_Task details_: Scan the listing and copy each line where the word "computer" is present.

_Source records_:

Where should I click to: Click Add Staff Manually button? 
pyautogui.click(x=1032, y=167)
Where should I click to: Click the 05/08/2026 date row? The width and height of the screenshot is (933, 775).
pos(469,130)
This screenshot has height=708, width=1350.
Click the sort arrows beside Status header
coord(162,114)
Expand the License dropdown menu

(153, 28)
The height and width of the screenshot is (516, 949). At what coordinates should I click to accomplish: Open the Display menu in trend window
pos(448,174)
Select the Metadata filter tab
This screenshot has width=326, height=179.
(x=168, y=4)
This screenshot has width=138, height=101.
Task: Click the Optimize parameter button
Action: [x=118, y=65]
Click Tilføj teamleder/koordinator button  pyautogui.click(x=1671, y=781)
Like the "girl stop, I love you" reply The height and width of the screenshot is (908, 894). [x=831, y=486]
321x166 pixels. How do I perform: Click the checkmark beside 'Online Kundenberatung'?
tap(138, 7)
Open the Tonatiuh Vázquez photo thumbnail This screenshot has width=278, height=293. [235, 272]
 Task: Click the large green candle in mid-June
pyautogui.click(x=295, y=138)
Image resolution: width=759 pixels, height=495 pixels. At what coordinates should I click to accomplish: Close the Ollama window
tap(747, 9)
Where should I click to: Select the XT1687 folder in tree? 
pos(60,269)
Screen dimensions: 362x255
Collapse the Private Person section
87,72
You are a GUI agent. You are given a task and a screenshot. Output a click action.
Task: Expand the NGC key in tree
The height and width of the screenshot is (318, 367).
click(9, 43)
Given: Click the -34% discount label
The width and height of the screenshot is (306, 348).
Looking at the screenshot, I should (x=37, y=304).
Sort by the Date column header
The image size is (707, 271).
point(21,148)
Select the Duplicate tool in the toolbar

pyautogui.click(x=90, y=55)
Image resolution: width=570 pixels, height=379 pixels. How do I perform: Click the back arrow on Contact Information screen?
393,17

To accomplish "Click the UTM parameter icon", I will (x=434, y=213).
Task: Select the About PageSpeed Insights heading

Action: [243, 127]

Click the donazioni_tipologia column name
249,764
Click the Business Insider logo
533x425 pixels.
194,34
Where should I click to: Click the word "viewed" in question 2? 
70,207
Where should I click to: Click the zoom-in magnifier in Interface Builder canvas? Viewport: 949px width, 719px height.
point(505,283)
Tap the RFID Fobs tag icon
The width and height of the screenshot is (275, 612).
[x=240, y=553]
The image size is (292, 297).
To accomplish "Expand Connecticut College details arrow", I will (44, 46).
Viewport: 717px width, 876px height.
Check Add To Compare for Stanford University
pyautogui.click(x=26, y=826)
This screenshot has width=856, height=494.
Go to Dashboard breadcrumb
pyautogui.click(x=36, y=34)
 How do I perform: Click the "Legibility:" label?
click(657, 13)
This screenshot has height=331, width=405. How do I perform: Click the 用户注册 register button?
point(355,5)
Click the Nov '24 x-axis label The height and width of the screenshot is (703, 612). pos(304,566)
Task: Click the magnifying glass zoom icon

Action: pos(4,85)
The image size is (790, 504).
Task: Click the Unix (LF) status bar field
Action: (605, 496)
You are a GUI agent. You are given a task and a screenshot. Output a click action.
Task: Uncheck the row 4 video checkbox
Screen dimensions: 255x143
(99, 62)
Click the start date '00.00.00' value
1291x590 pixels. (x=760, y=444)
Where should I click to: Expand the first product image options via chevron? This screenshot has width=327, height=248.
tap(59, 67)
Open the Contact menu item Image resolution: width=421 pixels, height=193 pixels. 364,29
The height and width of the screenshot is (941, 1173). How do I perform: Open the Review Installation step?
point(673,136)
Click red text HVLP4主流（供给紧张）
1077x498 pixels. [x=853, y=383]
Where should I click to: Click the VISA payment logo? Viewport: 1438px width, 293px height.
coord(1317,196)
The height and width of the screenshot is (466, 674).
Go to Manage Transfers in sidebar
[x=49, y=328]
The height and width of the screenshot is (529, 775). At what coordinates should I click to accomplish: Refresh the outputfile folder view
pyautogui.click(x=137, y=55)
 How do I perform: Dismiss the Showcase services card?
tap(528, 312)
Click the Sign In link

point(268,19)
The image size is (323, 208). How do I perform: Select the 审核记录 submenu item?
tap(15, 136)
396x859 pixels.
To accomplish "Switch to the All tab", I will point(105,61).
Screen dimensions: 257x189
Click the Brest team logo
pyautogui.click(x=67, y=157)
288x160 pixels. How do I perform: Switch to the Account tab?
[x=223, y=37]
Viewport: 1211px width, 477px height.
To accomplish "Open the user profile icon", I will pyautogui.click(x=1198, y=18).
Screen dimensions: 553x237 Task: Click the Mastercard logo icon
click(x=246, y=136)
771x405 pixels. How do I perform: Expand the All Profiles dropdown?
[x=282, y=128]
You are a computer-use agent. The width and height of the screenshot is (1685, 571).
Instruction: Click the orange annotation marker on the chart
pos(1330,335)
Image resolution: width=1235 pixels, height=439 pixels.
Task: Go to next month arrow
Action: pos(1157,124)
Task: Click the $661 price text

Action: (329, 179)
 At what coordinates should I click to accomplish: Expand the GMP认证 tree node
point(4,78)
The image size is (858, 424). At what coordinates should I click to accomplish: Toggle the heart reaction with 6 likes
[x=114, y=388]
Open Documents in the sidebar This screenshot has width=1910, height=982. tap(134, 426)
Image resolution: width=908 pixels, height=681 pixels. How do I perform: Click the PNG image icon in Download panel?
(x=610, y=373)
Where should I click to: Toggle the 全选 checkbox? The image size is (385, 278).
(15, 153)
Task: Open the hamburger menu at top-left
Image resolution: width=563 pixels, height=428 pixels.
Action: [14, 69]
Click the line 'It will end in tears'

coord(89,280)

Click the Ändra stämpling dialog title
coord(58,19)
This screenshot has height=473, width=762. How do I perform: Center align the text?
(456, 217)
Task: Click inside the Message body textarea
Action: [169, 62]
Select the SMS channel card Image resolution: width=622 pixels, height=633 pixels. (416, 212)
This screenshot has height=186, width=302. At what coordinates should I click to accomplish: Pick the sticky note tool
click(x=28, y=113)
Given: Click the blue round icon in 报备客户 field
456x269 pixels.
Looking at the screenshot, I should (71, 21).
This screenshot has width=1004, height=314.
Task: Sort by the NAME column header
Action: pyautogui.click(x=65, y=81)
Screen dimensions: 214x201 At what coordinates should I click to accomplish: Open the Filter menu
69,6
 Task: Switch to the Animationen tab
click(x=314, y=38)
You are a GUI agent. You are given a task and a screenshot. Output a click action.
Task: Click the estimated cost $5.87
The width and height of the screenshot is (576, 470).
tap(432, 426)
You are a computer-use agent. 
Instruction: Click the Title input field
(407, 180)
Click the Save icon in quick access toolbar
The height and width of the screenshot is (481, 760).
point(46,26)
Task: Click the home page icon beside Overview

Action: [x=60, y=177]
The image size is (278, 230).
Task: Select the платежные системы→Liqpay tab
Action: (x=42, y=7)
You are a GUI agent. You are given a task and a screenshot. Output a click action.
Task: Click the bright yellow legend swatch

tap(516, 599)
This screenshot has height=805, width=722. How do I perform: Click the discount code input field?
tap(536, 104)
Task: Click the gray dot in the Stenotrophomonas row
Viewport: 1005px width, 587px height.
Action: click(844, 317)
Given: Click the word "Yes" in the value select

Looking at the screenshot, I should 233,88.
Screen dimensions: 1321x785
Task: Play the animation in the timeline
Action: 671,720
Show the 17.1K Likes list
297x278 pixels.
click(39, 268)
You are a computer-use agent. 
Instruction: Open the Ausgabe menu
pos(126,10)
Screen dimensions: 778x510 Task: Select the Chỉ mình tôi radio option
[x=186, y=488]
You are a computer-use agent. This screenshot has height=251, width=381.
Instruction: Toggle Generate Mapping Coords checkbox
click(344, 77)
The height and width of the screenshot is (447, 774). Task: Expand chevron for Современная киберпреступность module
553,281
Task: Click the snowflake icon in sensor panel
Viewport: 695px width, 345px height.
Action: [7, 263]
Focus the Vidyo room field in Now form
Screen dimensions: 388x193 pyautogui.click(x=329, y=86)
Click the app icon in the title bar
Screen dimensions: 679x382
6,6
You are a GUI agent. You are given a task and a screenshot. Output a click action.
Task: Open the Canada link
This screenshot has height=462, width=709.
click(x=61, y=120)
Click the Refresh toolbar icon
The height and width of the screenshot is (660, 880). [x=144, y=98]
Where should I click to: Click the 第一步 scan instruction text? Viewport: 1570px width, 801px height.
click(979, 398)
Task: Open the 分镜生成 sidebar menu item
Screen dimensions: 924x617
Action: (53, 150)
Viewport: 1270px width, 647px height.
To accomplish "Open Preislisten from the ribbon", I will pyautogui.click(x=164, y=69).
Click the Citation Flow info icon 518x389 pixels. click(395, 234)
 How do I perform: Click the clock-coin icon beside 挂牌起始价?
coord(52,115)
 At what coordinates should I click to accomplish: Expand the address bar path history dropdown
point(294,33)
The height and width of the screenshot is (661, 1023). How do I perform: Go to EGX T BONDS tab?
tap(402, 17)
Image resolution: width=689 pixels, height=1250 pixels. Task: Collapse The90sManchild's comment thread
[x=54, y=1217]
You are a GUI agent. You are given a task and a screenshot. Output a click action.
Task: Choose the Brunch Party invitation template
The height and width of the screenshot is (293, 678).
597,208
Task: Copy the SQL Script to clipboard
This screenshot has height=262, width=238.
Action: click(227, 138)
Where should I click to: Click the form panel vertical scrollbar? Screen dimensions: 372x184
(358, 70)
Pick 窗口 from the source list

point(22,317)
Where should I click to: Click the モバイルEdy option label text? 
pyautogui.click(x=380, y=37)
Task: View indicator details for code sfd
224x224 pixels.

_Written answer_:
You are a computer-use agent. The width and height of the screenshot is (1685, 571).
You are a computer-use agent. 
You are a computer-use agent. 
You are a computer-use agent. This screenshot has height=251, width=381.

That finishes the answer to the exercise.